Randomness is a difficult concept for a computer, and so it’s simulated in programming — numbers and computed-actions are pseudo-random at best. Therefore, more advanced machines might realize that the randomness of humanity is a necessity for maximizing their own utility. Without randomness, machines become too efficient — and in a state of pure efficiency, there’s nothing left to do. Therefore, the insatiability of humanity means that machines ALWAYS have something to do.

Machines need man and man needs machine. A sufficiently advanced machine would therefore cultivate and care-for a chaotic component in order to provide reason for action.
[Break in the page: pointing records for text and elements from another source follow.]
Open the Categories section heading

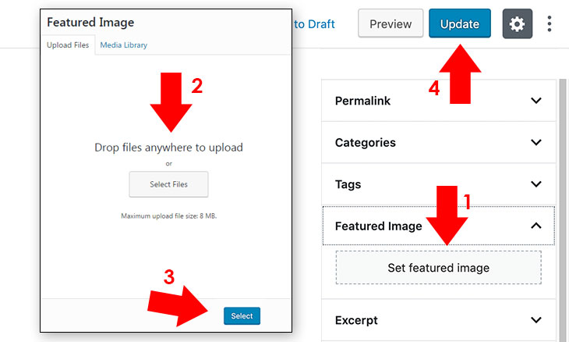366,142
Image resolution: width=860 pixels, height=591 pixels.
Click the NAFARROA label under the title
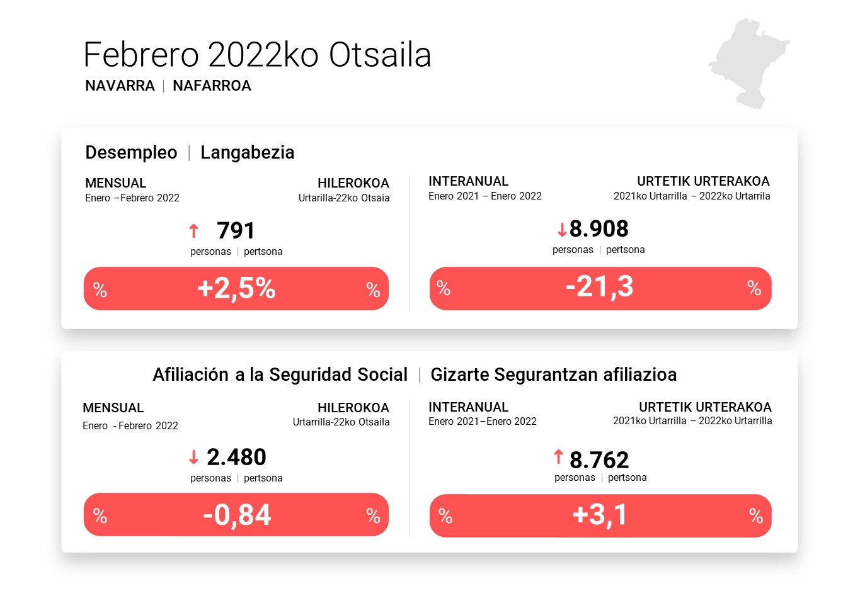[x=212, y=86]
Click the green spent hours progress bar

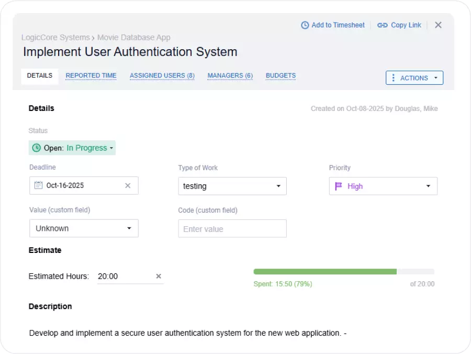(x=325, y=272)
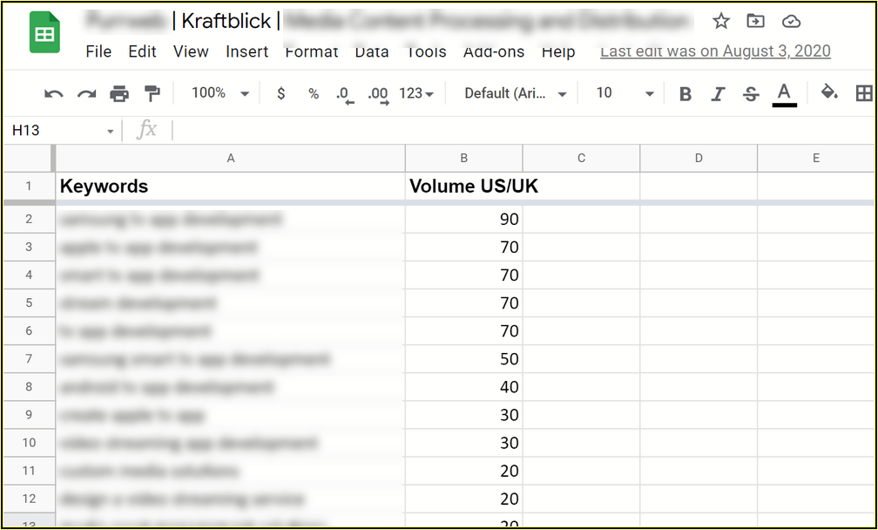Open the last edit history link

715,51
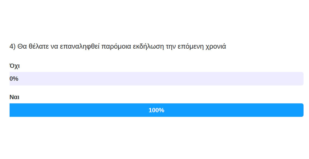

That chaotic component is man. And so, machines would methodically tend to man and his insatiably chaotic needs. Man is the random-number generator that keeps the whole system churning — the reason things don’t freeze into a perfectly still state.

It turns out that the inventors of busywork are right: those arbitrary tasks really do keep the world turning. Busywork is the underlying foundation of the universe.

Puzzle Planet

What if it’s a riddle you’re locked into until solved? If you were an infinite being with infinite knowledge, how would you entertain yourself? Perhaps by designing puzzles that challenge your omniscience.

You would make yourself seem like a fragile creature in a limited world. You would dampen your ability to remember. Every morning you’d awaken to a fresh new day. If at any time you got too close to an answer, an exciting circumstance would manifest, whisking you away on a captivating adventure. Distraction after distraction would tempt you down tangents, ensnaring your attention at every turn.

What form would the answer to such a quandary take? A simple realization of who you are and what this is? That’s a tad too easy isn’t it? What if the answer was in the form of a life well lived? What if the key, was in the way you conducted yourself while here? Perhaps the cultivation of a particular attitude or perspective serves as the unlocking-mechanism for your release from this prison-like predicament of your own design.

So maybe your suspiciousness is right, there ARE tricks and traps designed specifically for you. You’ve been falling prey to these snares set-out to keep you from figuring out the solution. After-all, what’s a puzzle without a little challenge? But likewise, what’s a puzzle without a chance of solving it? Therefore, this riddle must have an achievable solution. That’s the fun for the mystery’s author, teasing and misdirecting the audience while hiding the answer in plain sight.

Of course your only option is to play along. If you fail to achieve the answer in this life, your sneaking suspicion should tell you that you simply start again. But likely, the difficultly is lessened each round — it’s not a prison, just a puzzle designed for your amusement. Remember though, that realization alone isn’t enough. Whenever you look at a maze for example, it’s easy to surmise that there’s a viable path to the end — but you must actually draw the line to consider the maze completed.